Selectivity Estimation in Spatial Databases

Swarup Acharya       Viswanath Poosala       Sridhar Ramaswamy*
Bell Labs       Bell Labs       Bell Labs
swarup@research.bell-labs.com       poosala@research.bell-labs.com       sridhar@research.bell-labs.com

Abstract

Selectivity estimation of queries is an important and well-studied problem in relational database systems. In this paper, we examine selectivity estimation in the context of Geographic Information Systems, which manage spatial data such as points, lines, poly-lines and polygons. In particular, we focus on point and range queries over two-dimensional rectangular data.
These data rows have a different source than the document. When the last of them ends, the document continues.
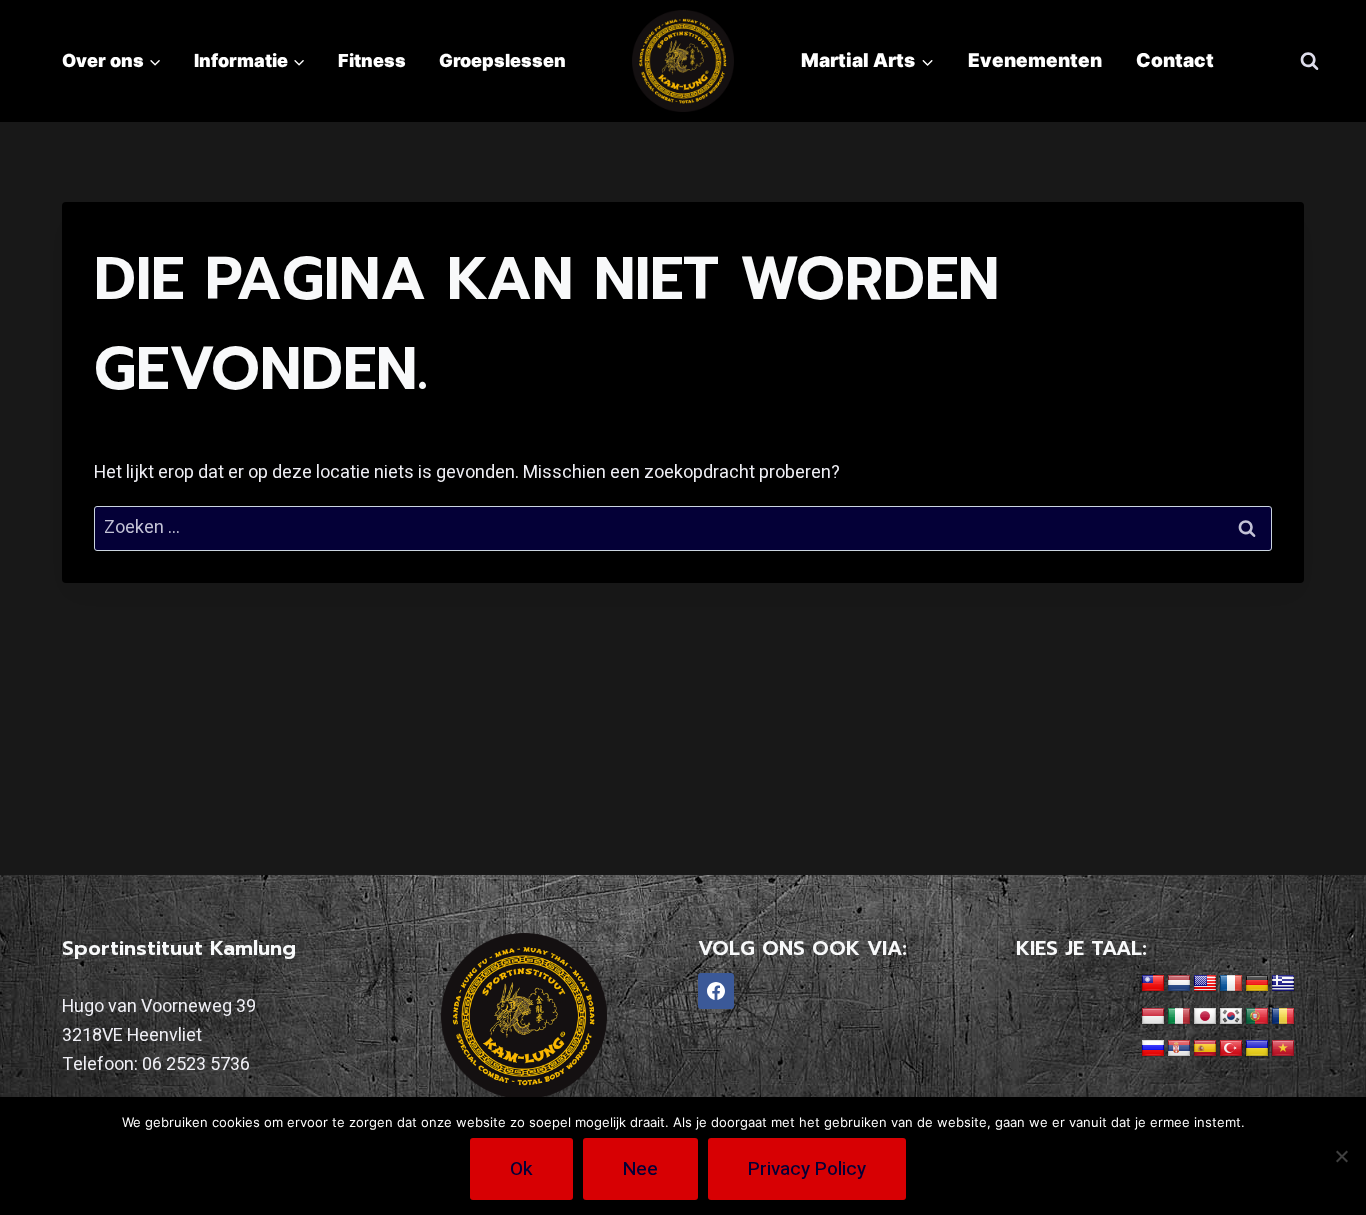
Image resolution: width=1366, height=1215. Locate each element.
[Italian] (1179, 1017)
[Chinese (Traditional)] (1153, 984)
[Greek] (1283, 984)
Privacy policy (807, 1169)
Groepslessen (502, 60)
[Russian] (1153, 1049)
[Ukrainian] (1257, 1049)
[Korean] (1231, 1017)
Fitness (372, 60)
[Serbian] (1179, 1049)
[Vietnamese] (1283, 1049)
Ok (521, 1169)
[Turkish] (1231, 1049)
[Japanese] (1205, 1017)
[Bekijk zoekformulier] (1309, 61)
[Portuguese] (1257, 1017)
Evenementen (1035, 60)
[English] (1205, 984)
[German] (1257, 984)
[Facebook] (716, 991)
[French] (1231, 984)
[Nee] (1341, 1156)
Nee (640, 1169)
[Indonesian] (1153, 1017)
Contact (1175, 60)
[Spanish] (1205, 1049)
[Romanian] (1283, 1017)
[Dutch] (1179, 984)
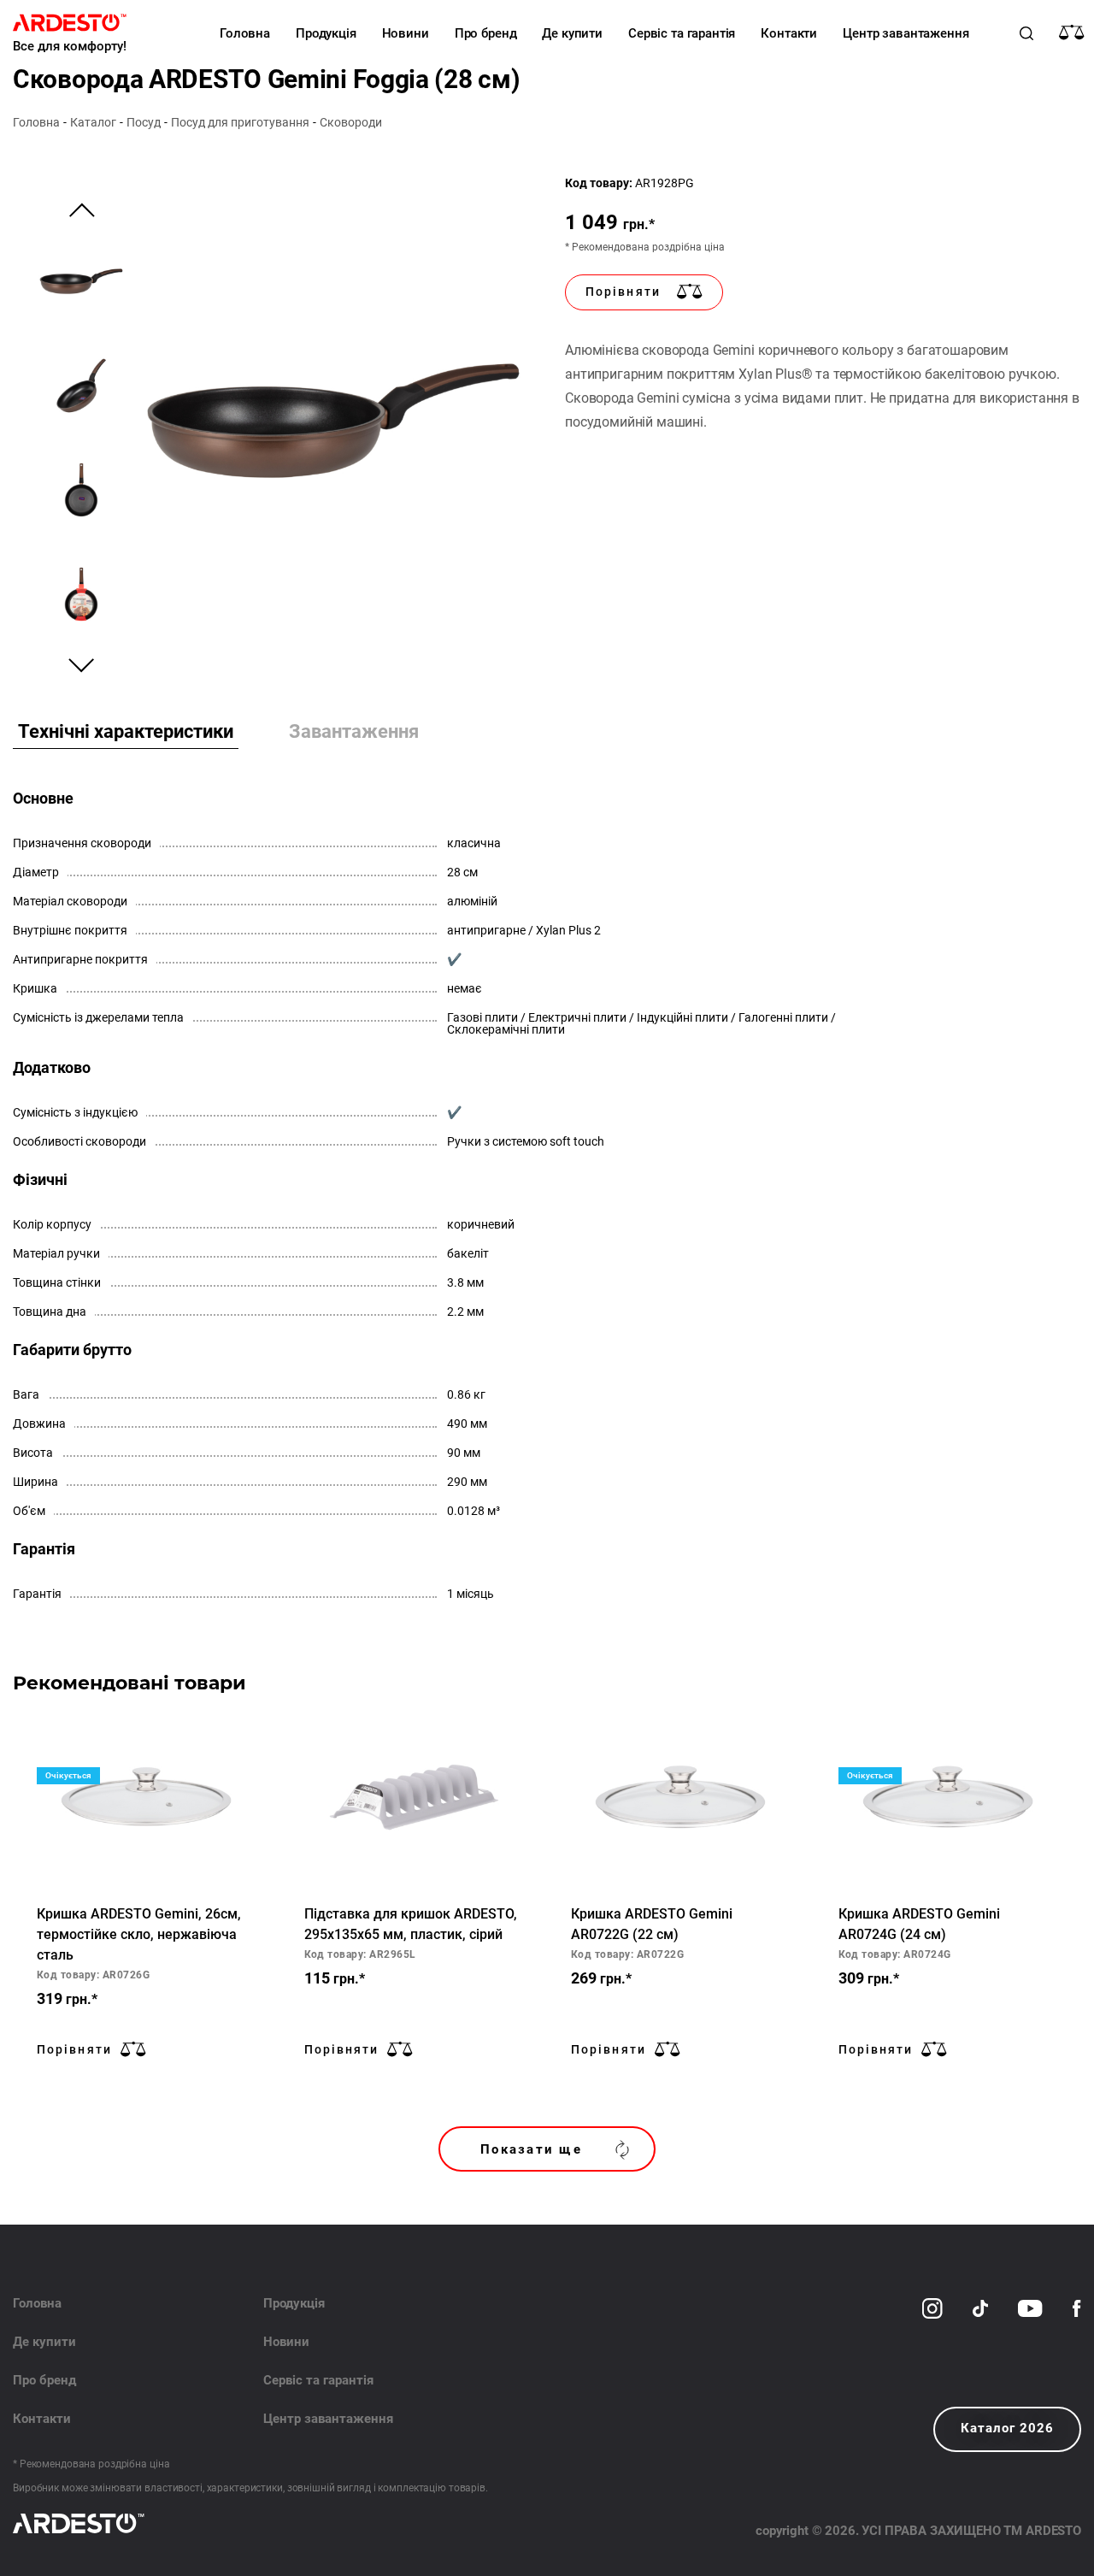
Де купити (572, 33)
We propose several techniques based on using spatial indices, binary space partitionings (BSPs), and the novel notion of spatial skew. Our techniques carefully partition the input rectangles into subsets in order to approximate the input accurately. We present a detailed experimental study comparing the proposed techniques and the best known sampling and parametric techniques. We evaluate them using synthetic as well as real-life TIGER and Sequoia data sets. Based on our experiments, we identify a BSP based partitioning that we call Min-Skew which consistently provides the most accurate selectivity estimates for spatial queries. The Min-Skew partitioning can be constructed efficiently, occupies very little space, and provides consistently good selectivity estimates.